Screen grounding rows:
** Begin **

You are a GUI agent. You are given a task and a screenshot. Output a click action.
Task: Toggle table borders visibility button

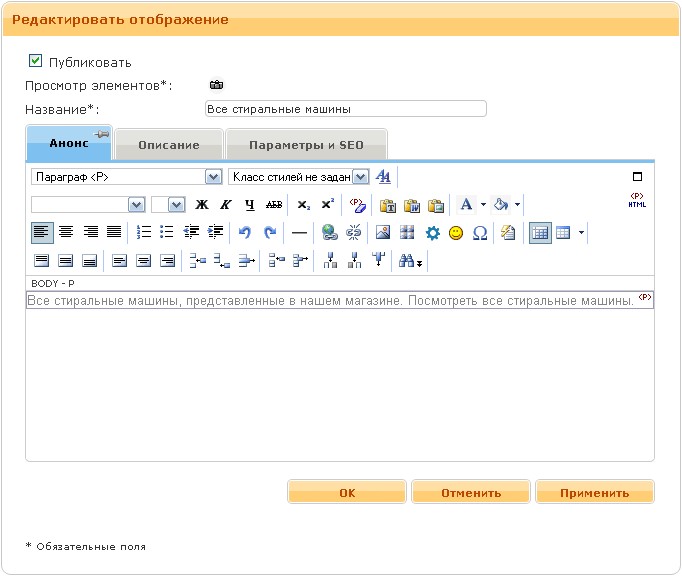pyautogui.click(x=539, y=232)
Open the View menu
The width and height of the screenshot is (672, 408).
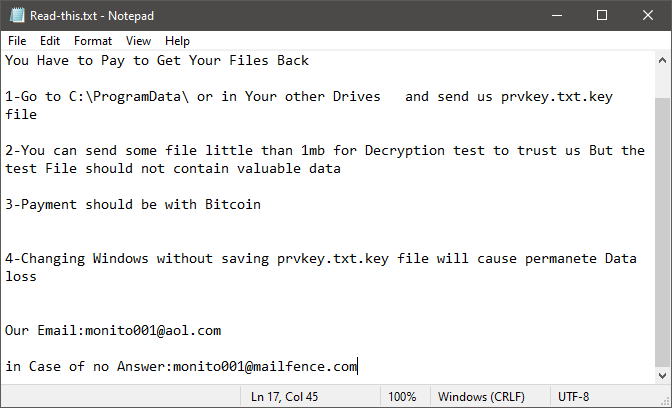point(139,41)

** End **

Objective:
Rewrite all the rows above, replacing every "screenshot" with "screen capture" and keeping everything else unchanged. Leave the pictures out of your answer.

Solution for this task:
You are a GUI agent. You are given a task and a screen capture. Output a click action.
Task: Toggle table borders visibility button

pyautogui.click(x=539, y=232)
Open the View menu
The width and height of the screen capture is (672, 408).
point(139,41)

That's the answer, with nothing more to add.